Tropical cyclones form in any month of the year across the northwest Pacific Ocean, and concentrate around June and November in the northern Indian Ocean.  The area just northeast of the Philippines is the most active place on Earth for tropical cyclones to exist.  Across the Philippines themselves, activity reaches a minimum in February, before increasing steadily through June, and spiking from July through October, with September being the most active month for tropical cyclones across the archipelago.  Activity falls off significantly in November.  The most active season, since 1945, for tropical cyclone strikes on the island archipelago was 1993 when nineteen tropical cyclones moved through the country.  There was only one tropical cyclone which moved through the Philippines in 1958.  The most frequently impacted areas of the Philippines by tropical cyclones are northern Luzon and eastern Visayas.  A ten-year average of satellite determined precipitation showed that at least 30 percent of the annual rainfall in the northern Philippines could be traced to tropical cyclones, while the southern islands receive less than 10 percent of their annual rainfall from tropical cyclones.

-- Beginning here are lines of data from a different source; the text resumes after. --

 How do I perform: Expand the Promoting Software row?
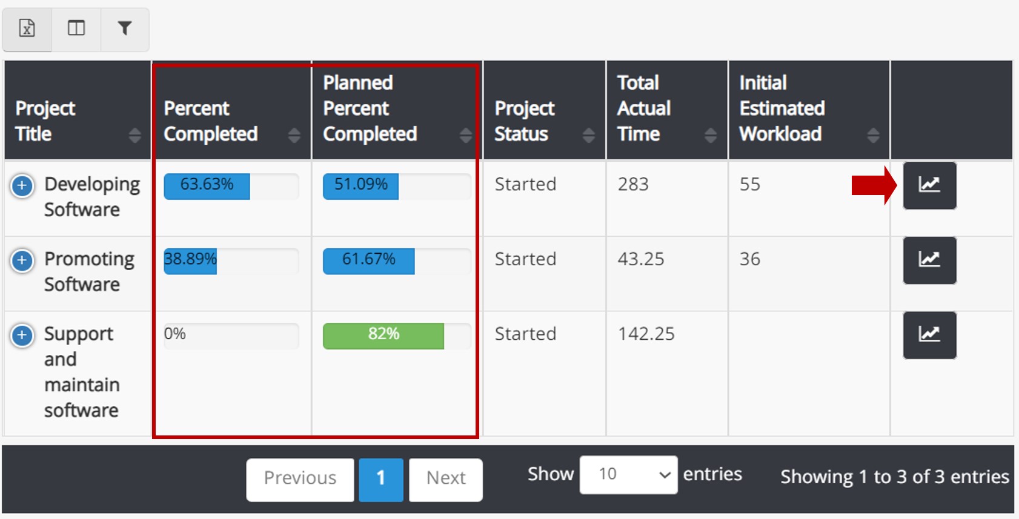(x=22, y=260)
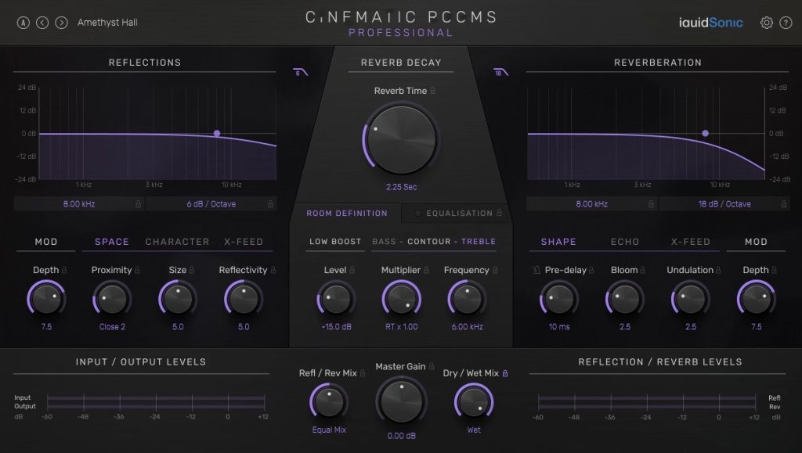The height and width of the screenshot is (453, 802).
Task: Toggle the Reverb Time lock
Action: (x=432, y=91)
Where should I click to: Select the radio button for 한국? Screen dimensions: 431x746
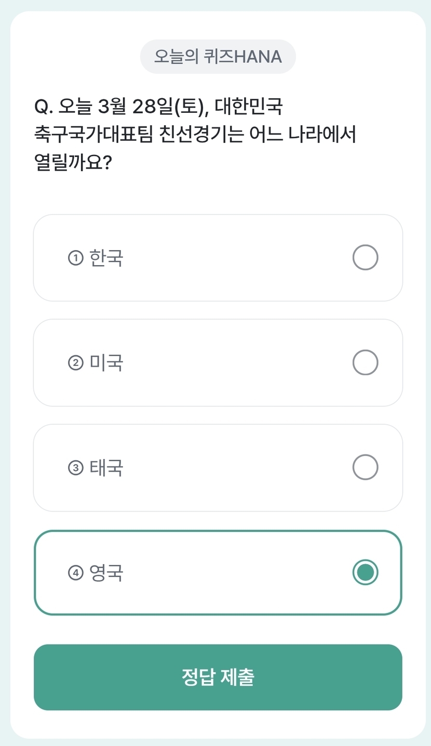click(365, 258)
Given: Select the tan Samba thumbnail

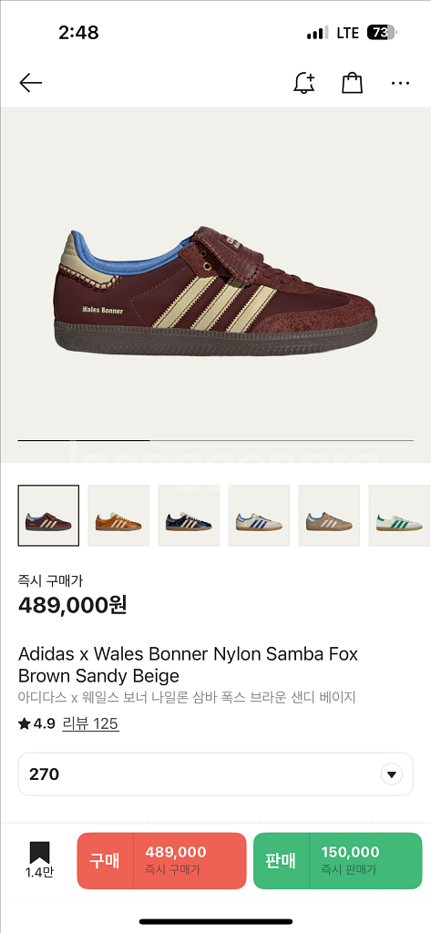Looking at the screenshot, I should coord(329,516).
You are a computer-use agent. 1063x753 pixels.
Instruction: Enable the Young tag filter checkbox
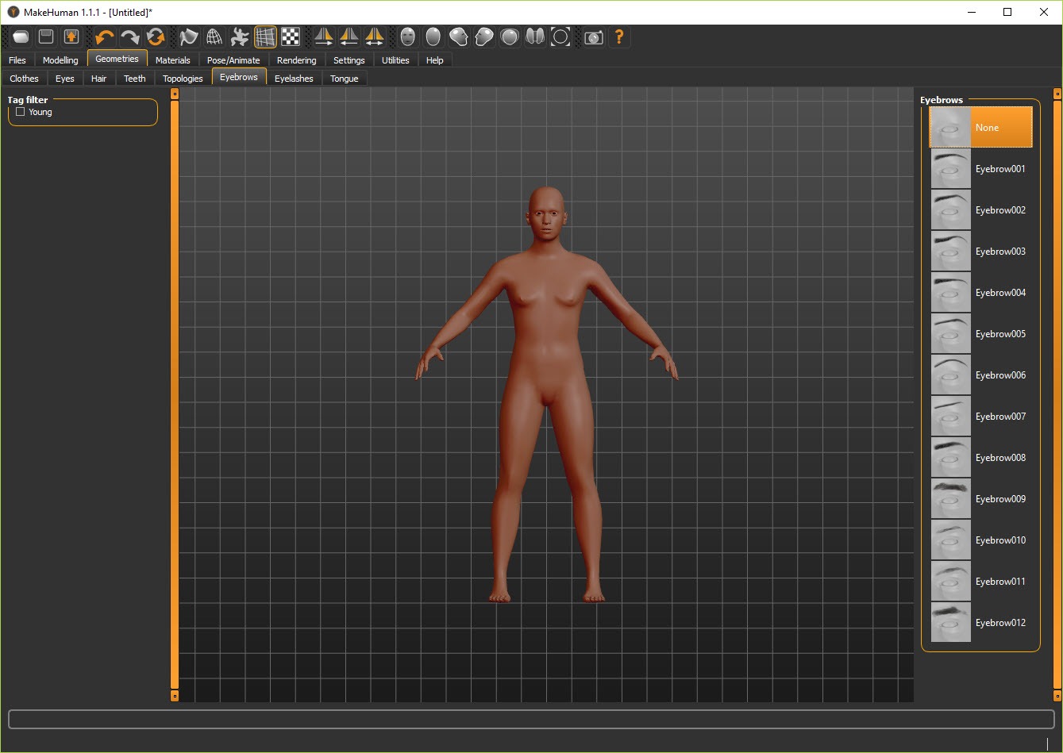(21, 112)
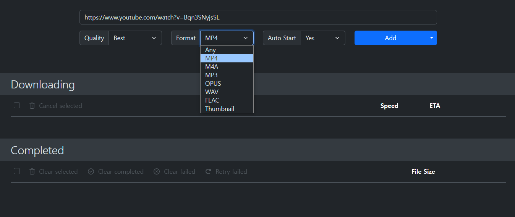This screenshot has width=515, height=217.
Task: Click into the YouTube URL input field
Action: [258, 17]
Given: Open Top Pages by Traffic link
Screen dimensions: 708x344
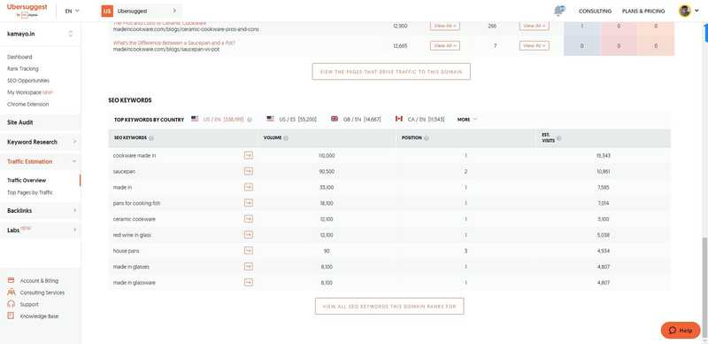Looking at the screenshot, I should [30, 192].
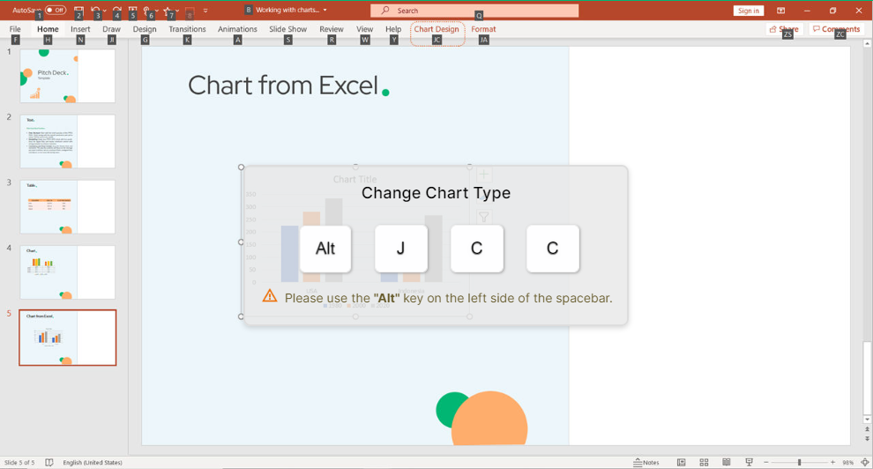The width and height of the screenshot is (873, 469).
Task: Toggle the AutoSave switch
Action: [x=56, y=10]
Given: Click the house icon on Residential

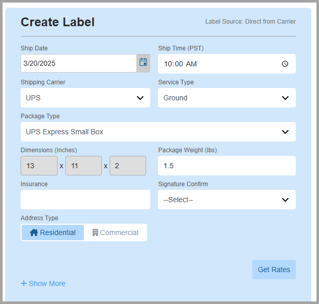Looking at the screenshot, I should (34, 233).
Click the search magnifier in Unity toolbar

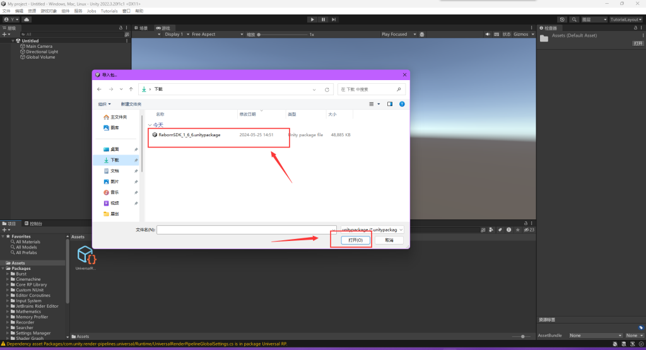click(575, 20)
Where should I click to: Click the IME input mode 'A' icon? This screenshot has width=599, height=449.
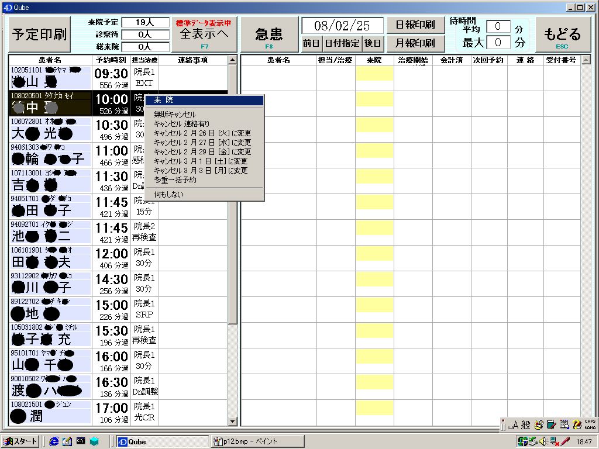(515, 425)
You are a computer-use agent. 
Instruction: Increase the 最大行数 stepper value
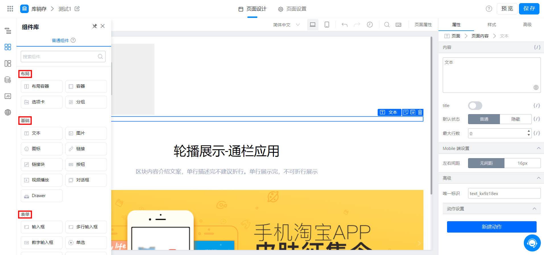click(x=529, y=131)
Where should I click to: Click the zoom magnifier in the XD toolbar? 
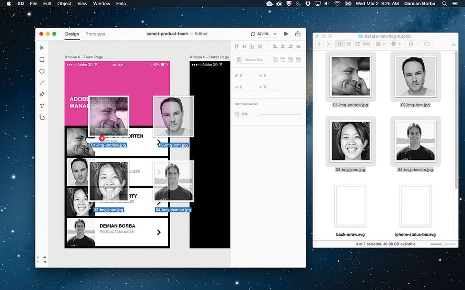[253, 34]
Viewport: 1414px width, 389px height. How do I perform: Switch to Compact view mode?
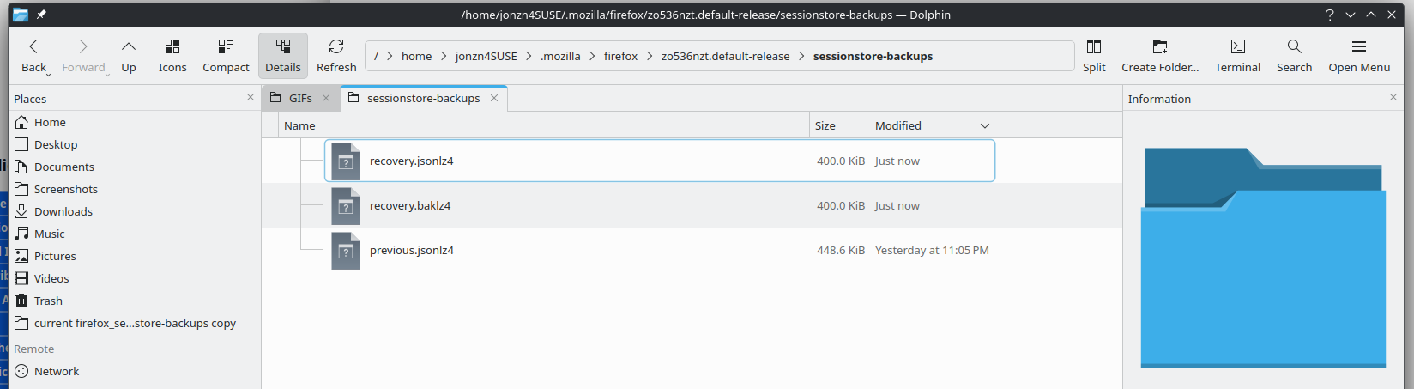pyautogui.click(x=226, y=55)
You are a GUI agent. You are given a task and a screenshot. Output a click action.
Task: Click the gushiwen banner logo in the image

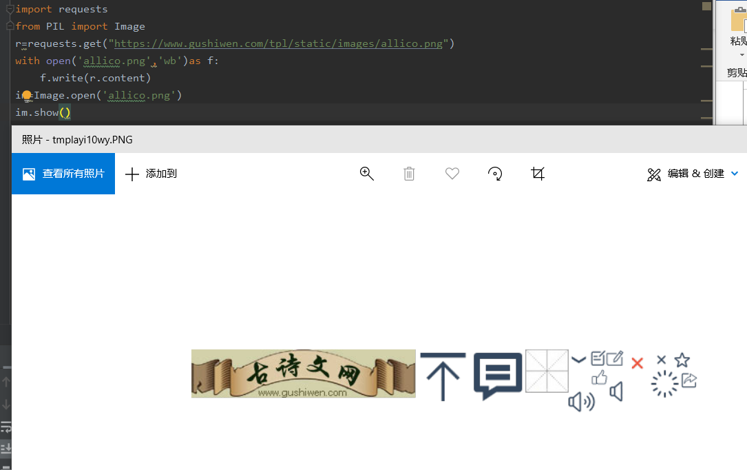[x=304, y=374]
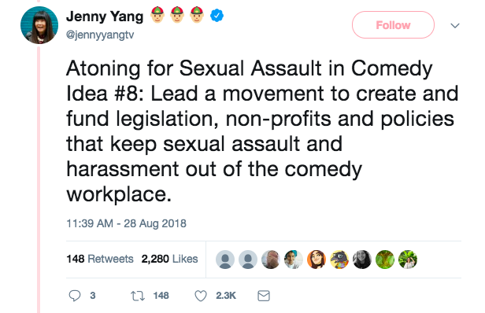Screen dimensions: 485x313
Task: Click the blue verified badge
Action: pyautogui.click(x=217, y=16)
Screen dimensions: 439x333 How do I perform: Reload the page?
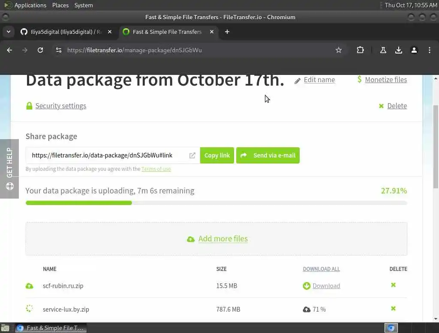coord(40,50)
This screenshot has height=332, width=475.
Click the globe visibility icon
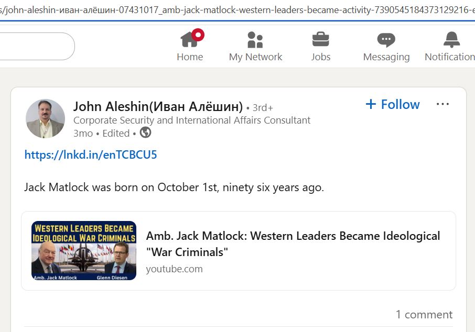click(x=146, y=133)
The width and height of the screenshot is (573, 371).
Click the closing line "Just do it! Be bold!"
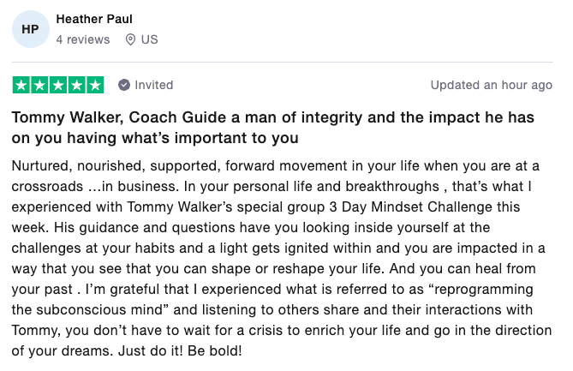coord(180,351)
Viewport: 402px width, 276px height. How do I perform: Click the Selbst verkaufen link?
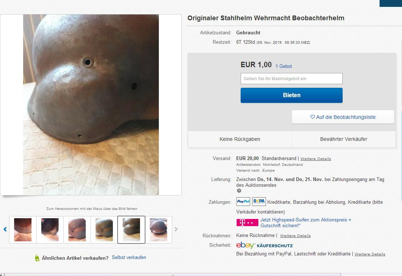pyautogui.click(x=129, y=258)
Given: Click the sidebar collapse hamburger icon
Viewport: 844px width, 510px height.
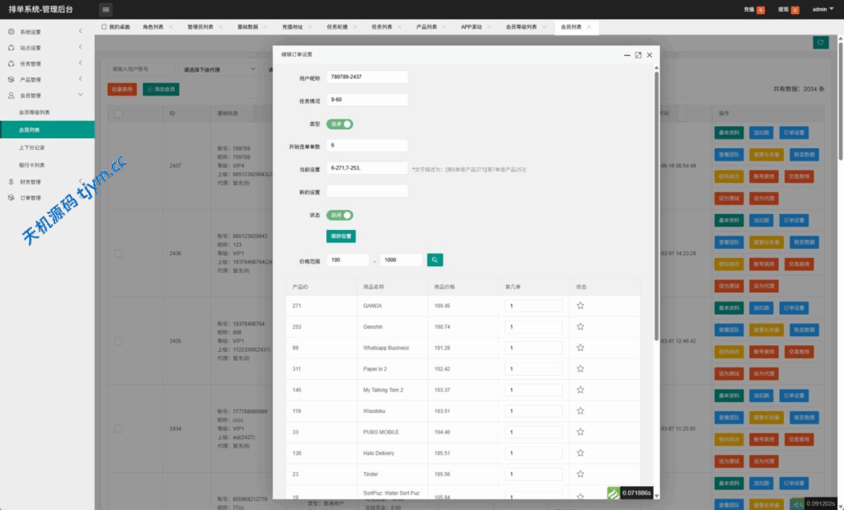Looking at the screenshot, I should tap(106, 10).
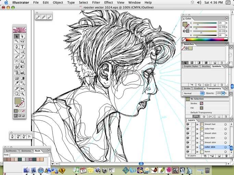The image size is (234, 175).
Task: Click the Find field in swatch library
Action: pyautogui.click(x=29, y=155)
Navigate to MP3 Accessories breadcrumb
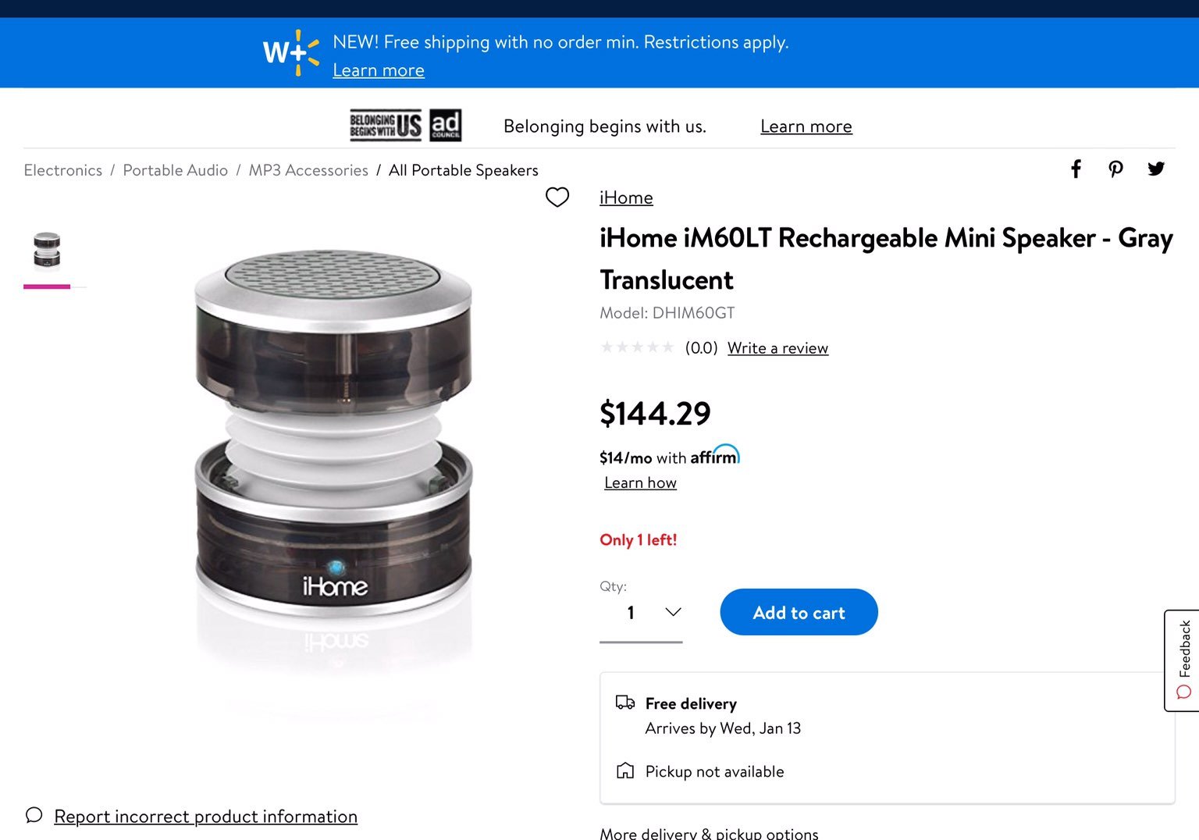This screenshot has width=1199, height=840. pos(308,170)
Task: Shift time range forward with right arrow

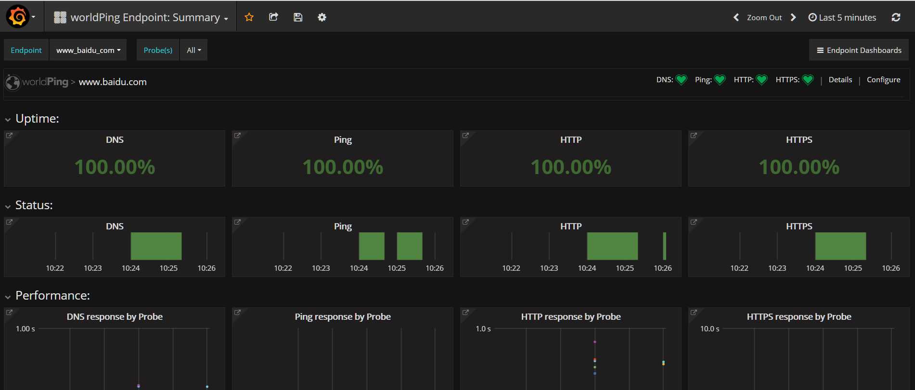Action: click(793, 17)
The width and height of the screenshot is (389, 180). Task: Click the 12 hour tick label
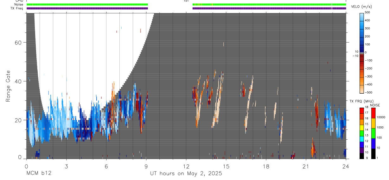186,166
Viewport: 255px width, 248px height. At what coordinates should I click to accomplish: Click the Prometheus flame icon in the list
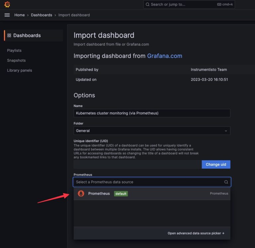click(x=81, y=193)
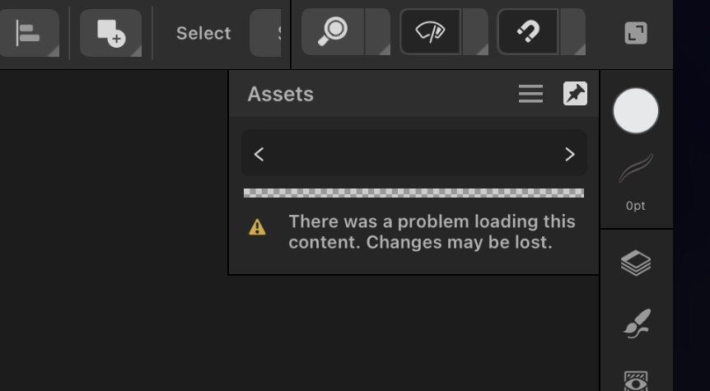Image resolution: width=710 pixels, height=391 pixels.
Task: Go to next asset category
Action: click(570, 154)
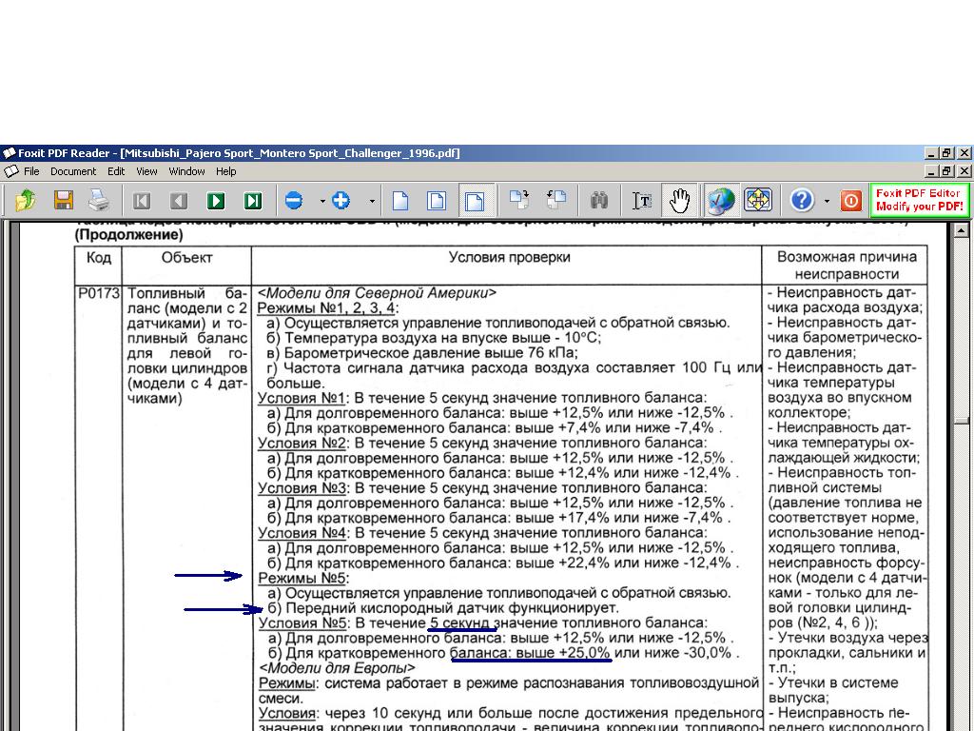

Most tropical cyclones form on the side of the subtropical ridge closer to the equator, then move poleward past the ridge axis before recurving into the main belt of the Westerlies.  When the subtropical ridge position shifts due to El Nino, so will the preferred tropical cyclone tracks.  Areas west of Japan and Korea tend to experience much fewer September–November tropical cyclone impacts during El Niño and neutral years.  During El Niño years, the break in the subtropical ridge tends to lie near 130°E which would favor the Japanese archipelago.  During La Niña years, the formation of tropical cyclones, along with the subtropical ridge position, shifts westward across the western Pacific Ocean, which increases the landfall threat to China.